Alright, so I’m being a little melodramatic here, but this is a Gen X fanboy rocker’s wet dream come true. Taking the alumni of one of the most influential alt-rock bands ever, Jane’s Addiction (minus original Jane’s bassist Eric Avery, now touring with Garbage), and giving them free reign on their own original material without influence from record labels or current trends…man, I’m gonna need a towel soon. With a lineup of original JA band-mates Dave Navarro (guitar) and Stephen Perkins (drums), along with Chris Chaney on bass (who played on the last Jane’s album Strays) and relative “newcomer” Steve Isaacs (vocals), the newly christened The Panic Channel debuts with (ONe) from Capitol Records, and what a happy day it is.
TPC actually came about in 2004 as Navarro and Chaney’s brainchild after recording Strays. Once they recruited Perkins (who else?) and ex-Skycycle front-man Isaacs, skeptics could have easily accused them of trying to cash-in on the Supergroup trend. After the mega successes of Audioslave, Velvet Revolver, Supernova (from the current CBS TV show Rockstar: Supernova, another Navarro idea) and the forthcoming Army of Anyone (featuring Filter leader Rich Patrick and the remaining Stone Temple Pilots), who could blame ‘em? But the good thing about TPC and the aforementioned bands is the purity; they’re not struggling to get discovered or get on the fast track to fame (been there, still doing that). Money’s not the prime motivator—an easy second, of course—so it all boils down to just cranking amps and playing for the love of hard music. Gonna need that towel, now…
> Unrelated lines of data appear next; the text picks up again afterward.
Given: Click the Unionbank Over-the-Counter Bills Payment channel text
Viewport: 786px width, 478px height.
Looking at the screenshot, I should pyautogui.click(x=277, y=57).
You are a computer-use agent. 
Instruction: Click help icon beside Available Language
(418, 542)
Moving on to the album, (ONe) shares nothing in common with Jane’s Addiction's albums; nothing experimental or psychedelic, just bare knuckled rock straight from the get-go of the opening track “Teahouse of the Spirits” onto the last. Dave’s signature guitar wails are ever present, and Isaac’s vocals sound a lot like late 80’s hair-metal to me, but they work in the confines of TPC’s sound. “Why Cry”, the first single already on the play lists of several rock stations, has the sing-along type of chorus that is bound to get stuck in your head and have you humming through the day.
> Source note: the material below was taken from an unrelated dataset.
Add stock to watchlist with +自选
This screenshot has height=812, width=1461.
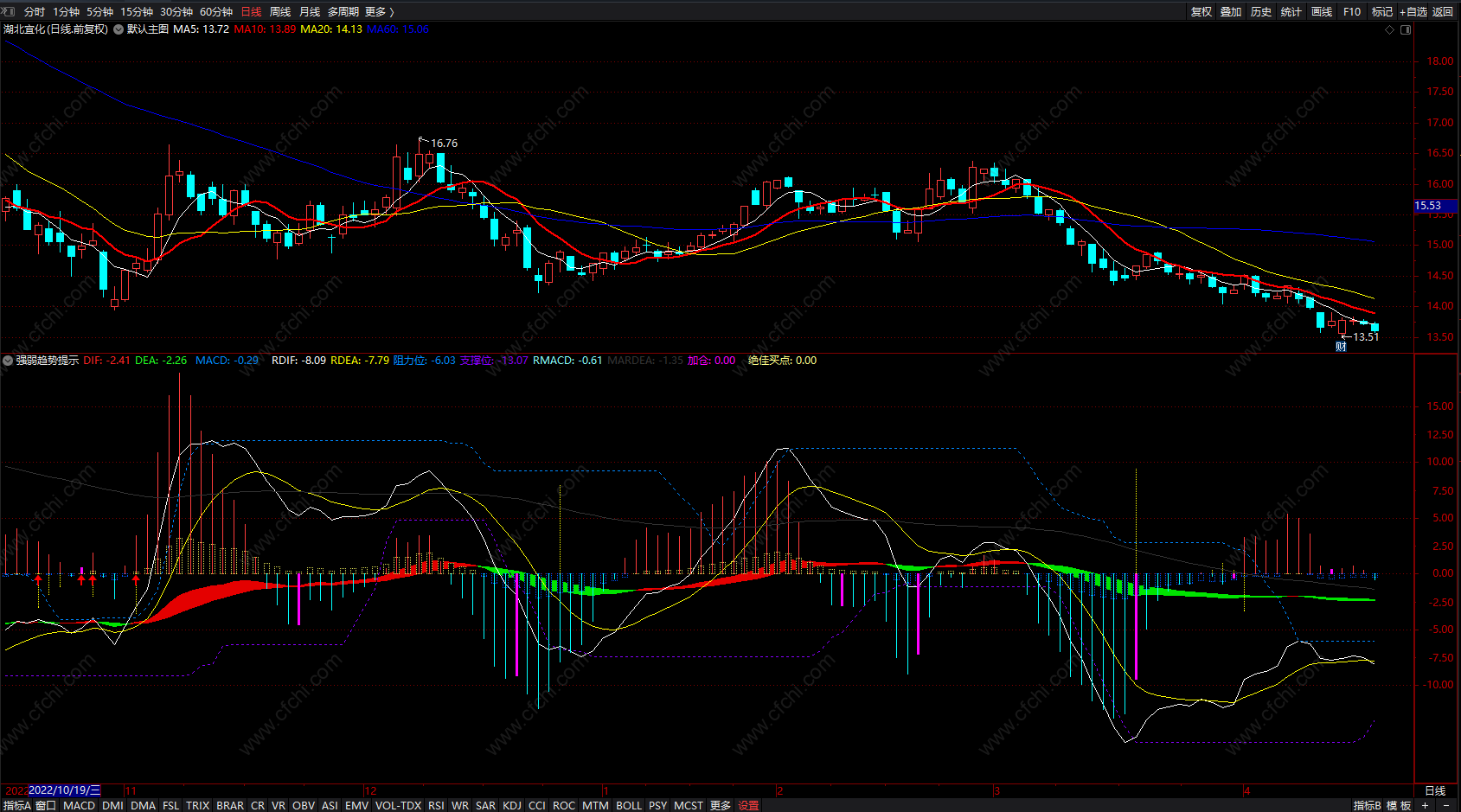[x=1413, y=11]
(ONe) itself has a deeper spiritual meaning. The band claims that not only is this their first album, but that the included parentheses “hold it all together” gives homage to the “one spiritual entity of the universe”. Okay, but musically there’s nothing spiritual to be offered, just the basic in-your-face rock and usual rock subject matter (relationships, girls, alienation). But thank God they’re not going for any teenage angst, which would sound contrived since these guys haven’t been teens for many years now. The name Panic Channel also refers to the state of emotional panic one encounters when ingesting too much media. But since this album is a form of media, are they saying we should only listen to it a little at a time or take in as much media as we can to understand where they’re coming from? Honestly, I don’t know and I really don’t care.
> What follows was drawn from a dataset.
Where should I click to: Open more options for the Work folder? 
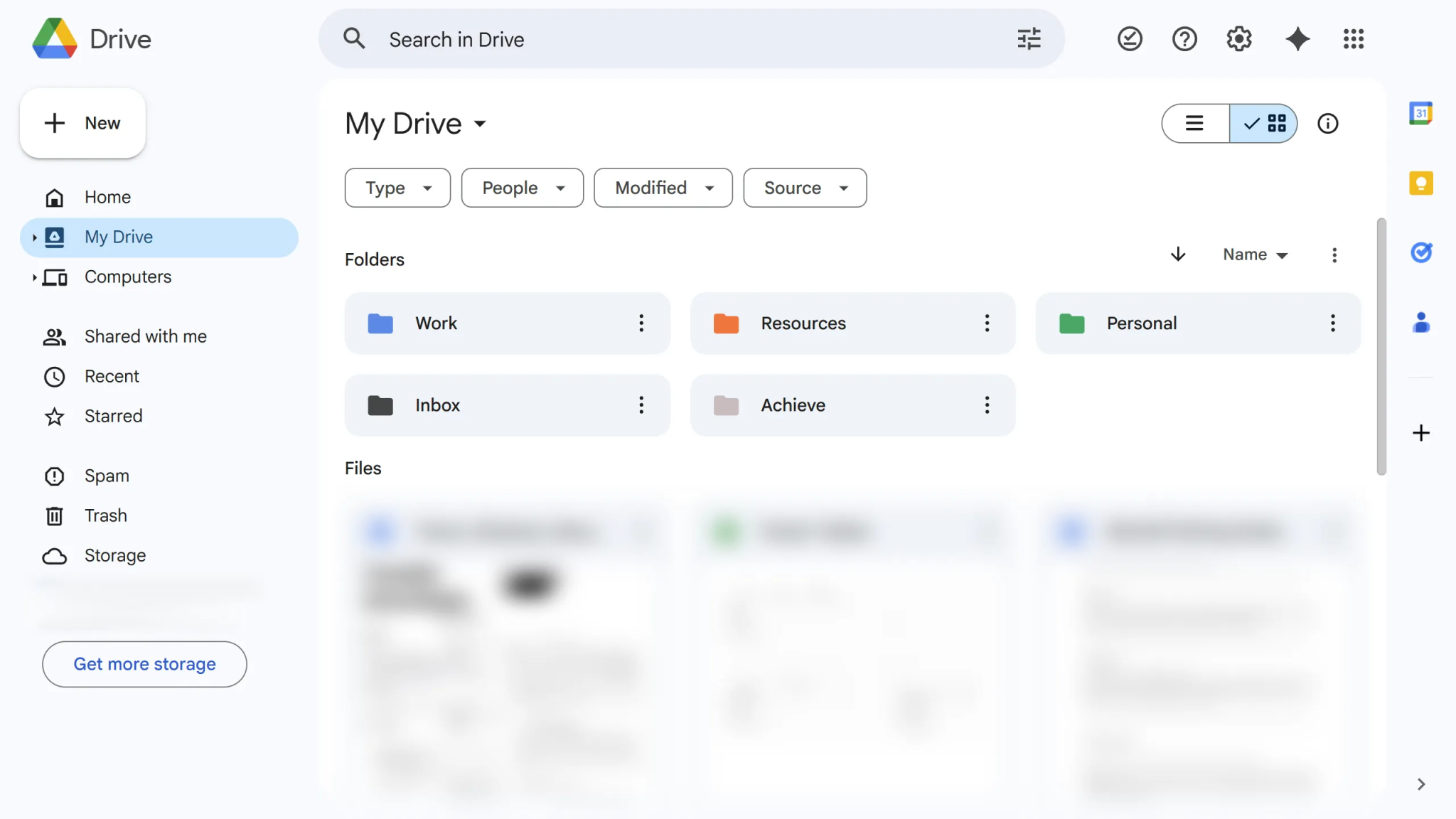point(641,323)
TPC offers listeners nothing new with this album; it’s nothing you haven’t heard before but it’s something you haven’t heard in awhile, and it’s better than most. Fans of Jane’s Addiction looking for the second coming will be disappointed—that was Perry Farrell’s baby, this one is clearly Dave’s and he is, as the saying goes, gonna rock it all night. If you’re in the mood for mind-altering art rock, go pick up something from JA’s back catalogue. If you’re looking for some nice mood music to get hammered to and then throw hotel furniture from a sixth story balcony, then The Panic Channel has provided you with the perfect soundtrack. Thanks fellas, for money well spent.